Environmental motion delays the detection of movement-based signals

Richard A Peters 1,*
PMCID: PMC2412918  PMID: 17971317

Abstract

Animal signals are constrained by the environment in which they are transmitted and the sensory systems of receivers. Detection of movement-based signals is particularly challenging against the background of wind-blown plants. The Australian lizard Amphibolurus muricatus has recently been shown to compensate for greater plant motion by prolonging the introductory tail-flicking component of its movement-based display. Here I demonstrate that such modifications to signal structure are useful because environmental motion lengthens the time lizard receivers take to detect tail flicks. The spatio-temporal properties of animal signals and environmental motion are thus sufficiently similar to make signal detection more difficult. Environmental motion, therefore, must have had an influence on the evolution of movement-based signals and motion detection mechanisms.

Keywords: movement-based signal, motion vision, lizard, signal evolution

1. Introduction

It is unclear how the spatio-temporal properties of natural scenes (e.g. Field 1987) affect the specific visual tasks animals have to solve under natural conditions. This is particularly true for tasks involving motion vision (Eckert & Zeil 2001). Although much has been learned about neural processing mechanisms using simplified visual stimuli, there is a growing interest in understanding neural function under natural conditions that are relevant in evolution (Eckert & Zeil 2001). Since detection is paramount to efficient communication, the study of dynamic visual signals can help identify the demands on visual motion processing in the ecological context of animals (e.g. Fleishman 1988; Zeil & Zanker 1997).
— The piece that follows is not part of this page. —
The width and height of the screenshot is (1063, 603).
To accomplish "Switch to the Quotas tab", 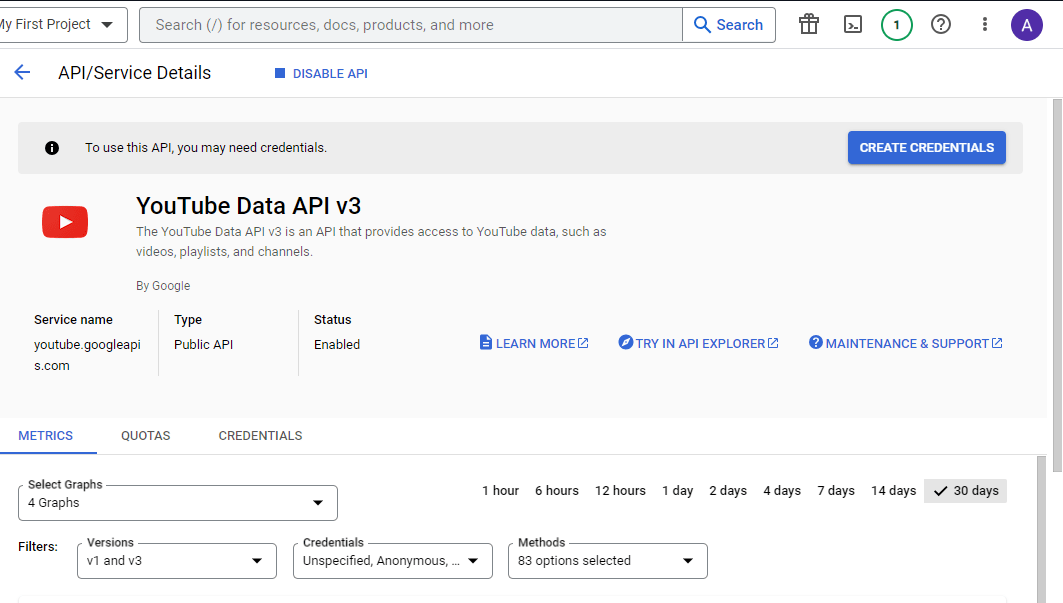I will (146, 436).
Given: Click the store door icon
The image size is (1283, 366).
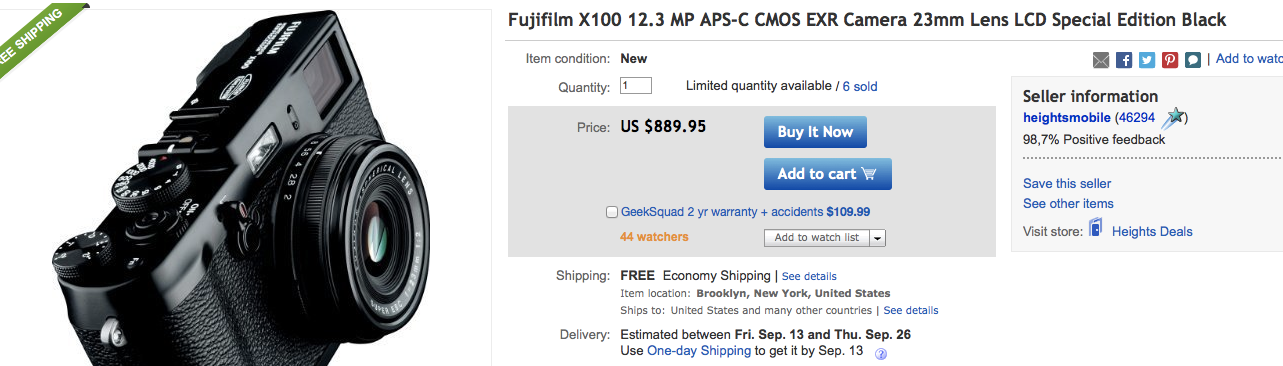Looking at the screenshot, I should pos(1096,229).
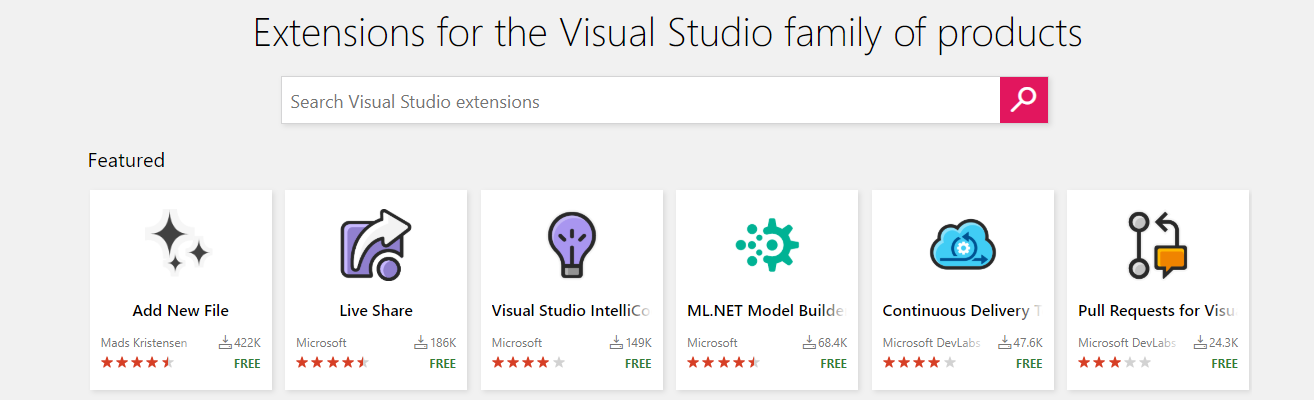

Animals communicating by the use of movement must ensure that their signals are detected among competing environmental motion (Fleishman 1986). The major source of ‘motion noise’ for many animals is due to wind-blown plants, which varies as a function of wind speed, plant community and habitat location (Peters et al. submitted). Such image motion backgrounds are likely to affect the detection of rare but important visual motion events. Indeed, Fleishman (1986) showed that the probability of detecting a lure by lizards is reduced when background plants oscillate at similar frequencies, but is unaffected when the movements differ. If the signal and noise have similar spatio-temporal characteristics, then plant motion will probably reduce signal efficacy. The masking effect of motion noise, however, will vary with wind conditions (Peters et al. submitted).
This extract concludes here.